Just imagine if this was not an incident amongst people and was an email delivered online. It would have been one kind of disaster. Plus there would have been no way to control the damage.
When drafting the copy for a multilingual audience, the following things have to be paid keen attention
1. Set the Tone with Greetings
The right greetings can set the tone of the email copy. A generic greeting will serve the purpose of starting the email on a good note but there is nothing like a personalized greeting. It adds a certain warmth and starts the email on a friendly note. Spend some time to understand the appropriate way to greet a particular audience. Do a check on what is an acceptable form. A simple word like hello is Ciao in Italian, Hola in Spanish and Hallo in German. This took me two minutes to find on Google. If you have a German email list, Italy business list or a Spanish speaking email list, finding appropriate greetings will not take longer than this. Spend that little effort to make a good start.
2. Universal Email Template
Use a template that is universally acceptable. Keep it simple, elegant and use the right colors. Some colors in some nations are a strict no-no. Do your bit of research. When writing a multilingual copy, please bear the need for special characters in choosing the email template. The template should be able to accommodate them.

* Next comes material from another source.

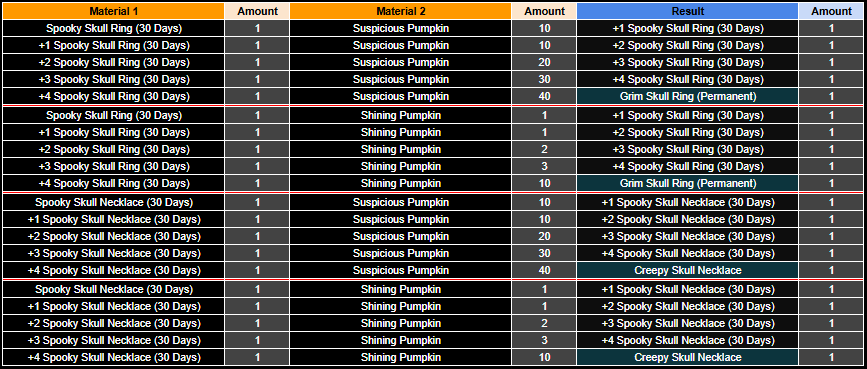Click the blue Result column header
The width and height of the screenshot is (867, 369).
pos(687,11)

3. Language Check is a Must
Your email is your voice to your overseas customers. Do you want to speak to them? Shout or request them? Choose the words accordingly. The story you read at the beginning of this post is a very harmless example. Without a proper language check, your email can land in rougher waters than the story above. Sometimes a neutral toned and formal email is first created in English and then translated. It is good practice in a way as it saves a lot of time. Check the following to be double sure your email is going to look great.
Do not use slang. It is difficult to translate; there might not be an equivalent. It could land you in trouble; there might be a different and bad meaning to it.
Do not use gender-specific language. You don’t want to hurt the sentimentalities of your customers. Do not use informal language. It might be considered rude. Even worse, your email might be treated as spam.
When you get a translation done, make it a point to run it across the natives of that language. If you are a large organization, you will find a couple of employees who can speak that language. Run it by them. If you are a small organization, spend some money on professional translating agencies or find a freelancer who can do it for you.
Do not send out an email without confirming the translation.
There is so much said about smartphones and the increase in the number of people using one across the world. You would be surprised that more than 40% of emails sent are still not smartphone friendly. When you are creating your email copy, make sure your design, the images, the text are all responsive. All the efforts spent in creating such a beautiful copy are wasted if they don’t open on a cell phone. Remember most emails are opened on a smartphone.
4. Check the Email Client
Your email copy needs to be run across all mail clients that are used in your intended audience nations. The highly accessed ones like Gmail generally have no issues. It’s not the same case with AOL. Run your email copy through various email clients to see how the final output looks like in terms of special characters and pictures.
Creating an effective email copy for a multilingual audience is incomplete without an A/B testing. Test all crucial elements of the email copy and use the findings to make it better.
Whether it is Hola, Hallo or Ciao, if you take care of all the things discussed in this post, your email copy should look good. Good luck with it.